**Problem statement:**
Everything from the line holding "1400x867 pixels." through the final line of the records is to be transcribed exactly, except pictures, and nothing beyond that.

****************

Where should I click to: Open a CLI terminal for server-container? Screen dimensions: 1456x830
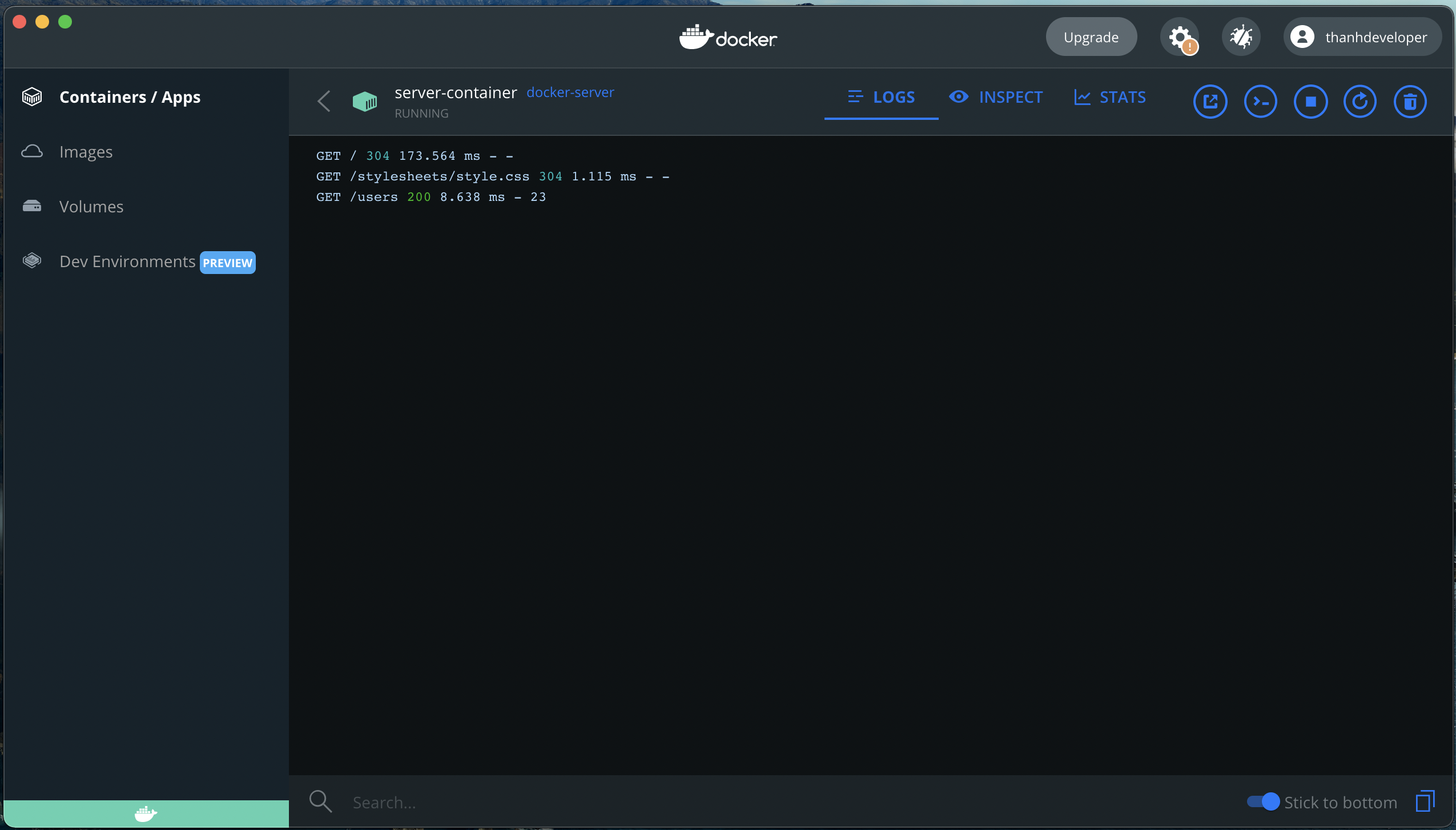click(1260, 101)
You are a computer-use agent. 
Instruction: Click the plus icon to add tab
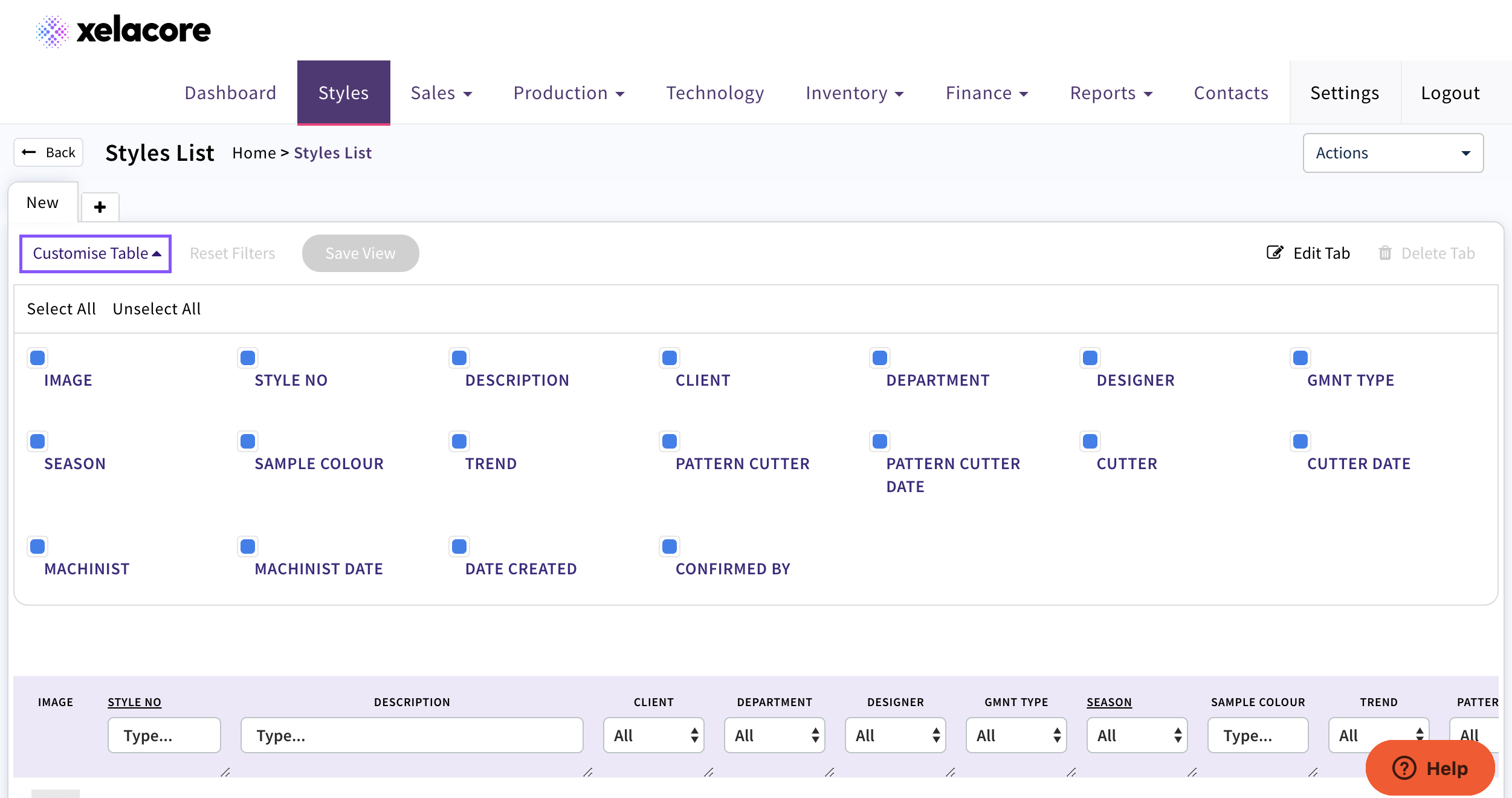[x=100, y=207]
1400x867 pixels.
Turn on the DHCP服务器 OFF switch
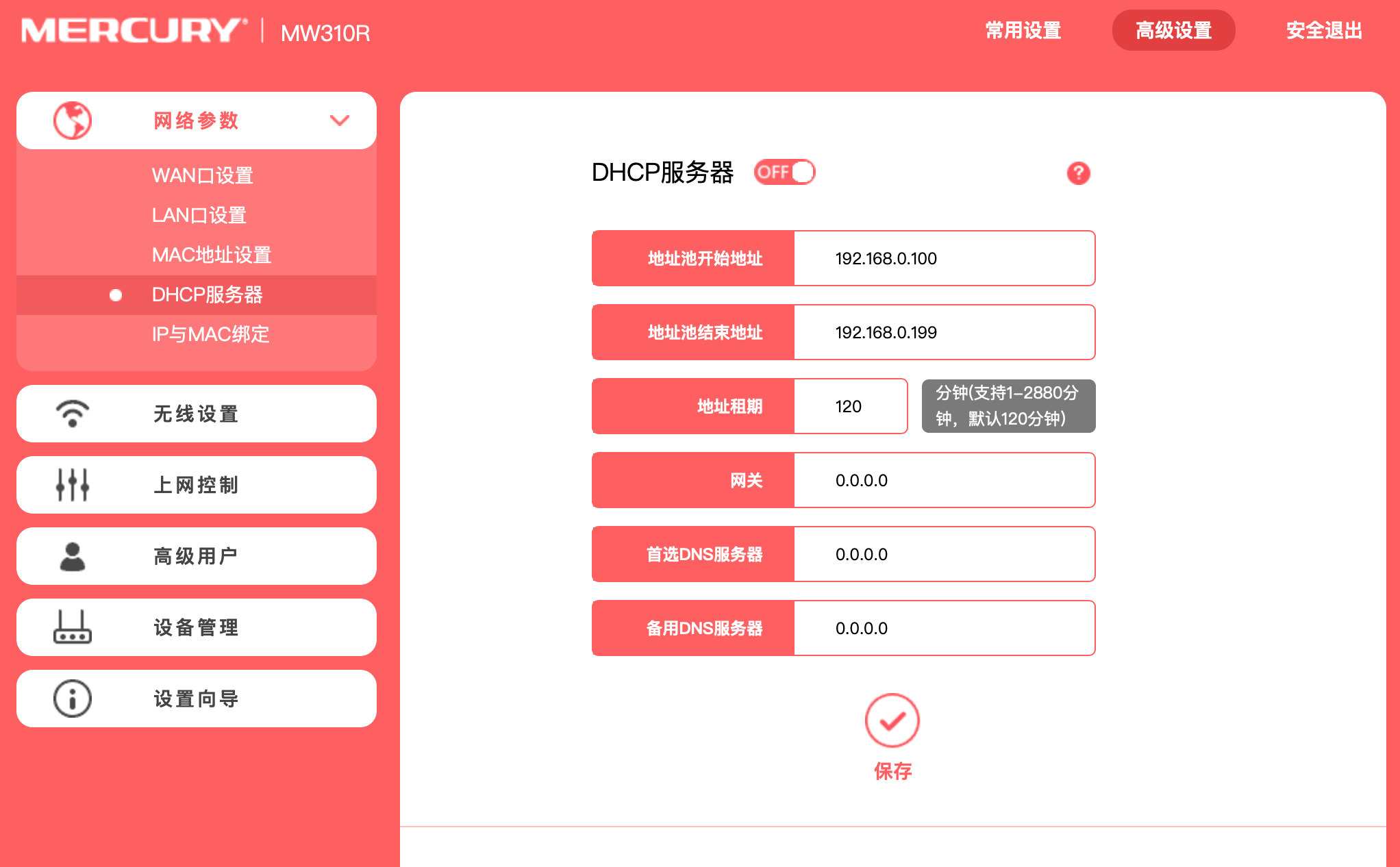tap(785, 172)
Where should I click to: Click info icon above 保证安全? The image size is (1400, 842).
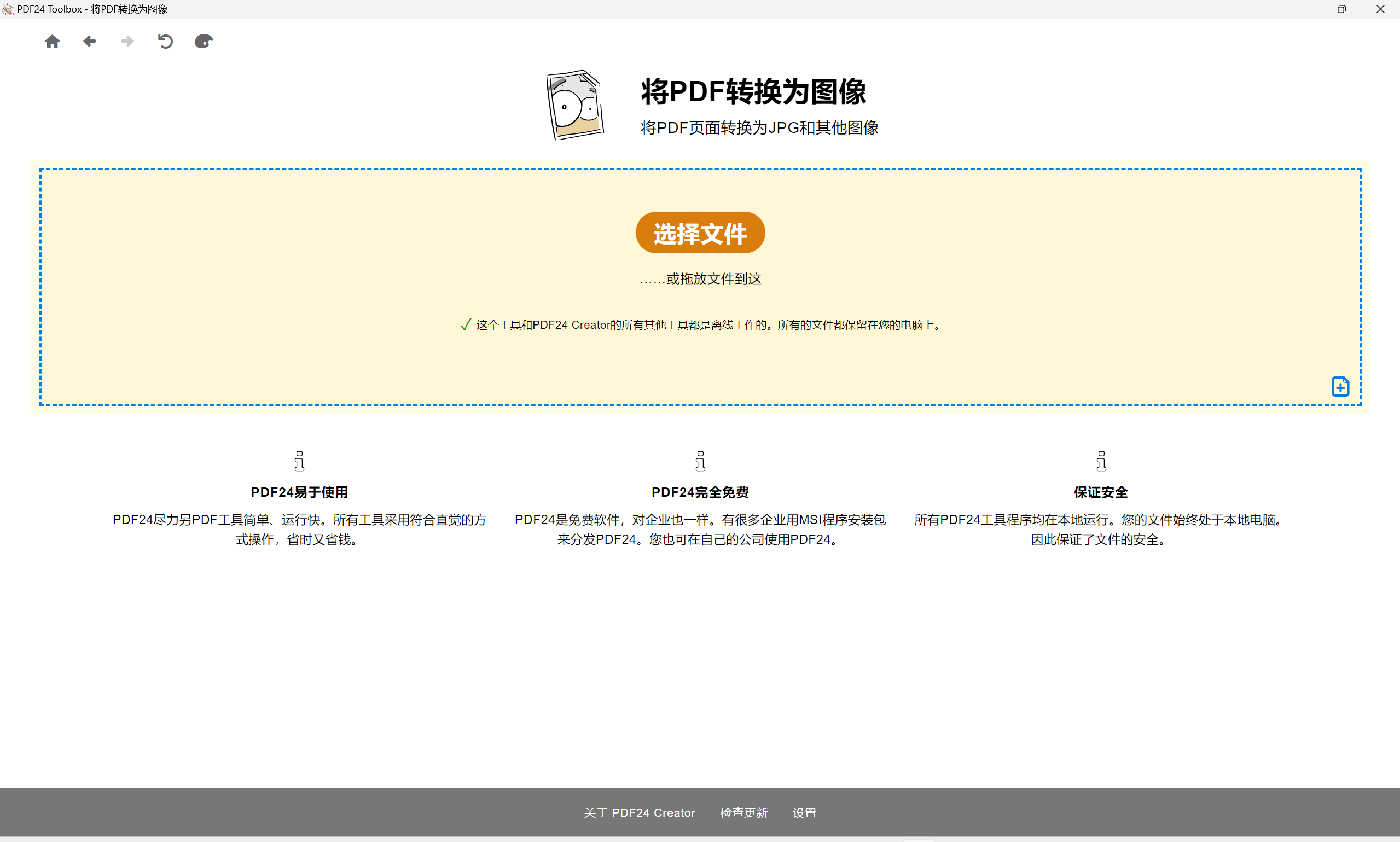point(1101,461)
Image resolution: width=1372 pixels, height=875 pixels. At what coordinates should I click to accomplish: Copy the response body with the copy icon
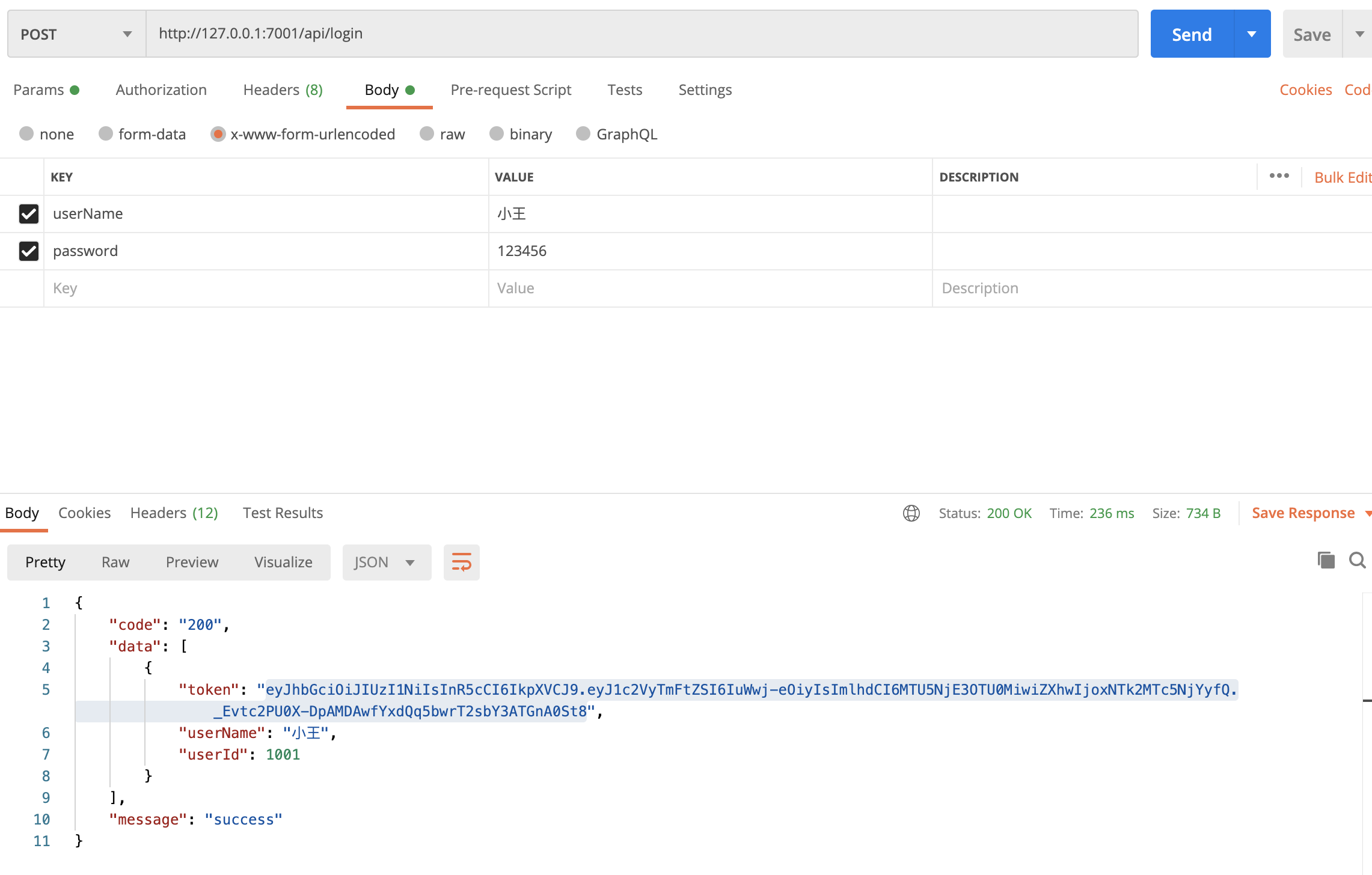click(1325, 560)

****************

**Task answer:**
1400x867 pixels.
Turn on the DHCP服务器 OFF switch
tap(785, 172)
Where should I click to: Click info icon above 保证安全? The image size is (1400, 842).
point(1101,461)
Image resolution: width=1372 pixels, height=875 pixels. At what coordinates should I click to accomplish: Copy the response body with the copy icon
click(1325, 560)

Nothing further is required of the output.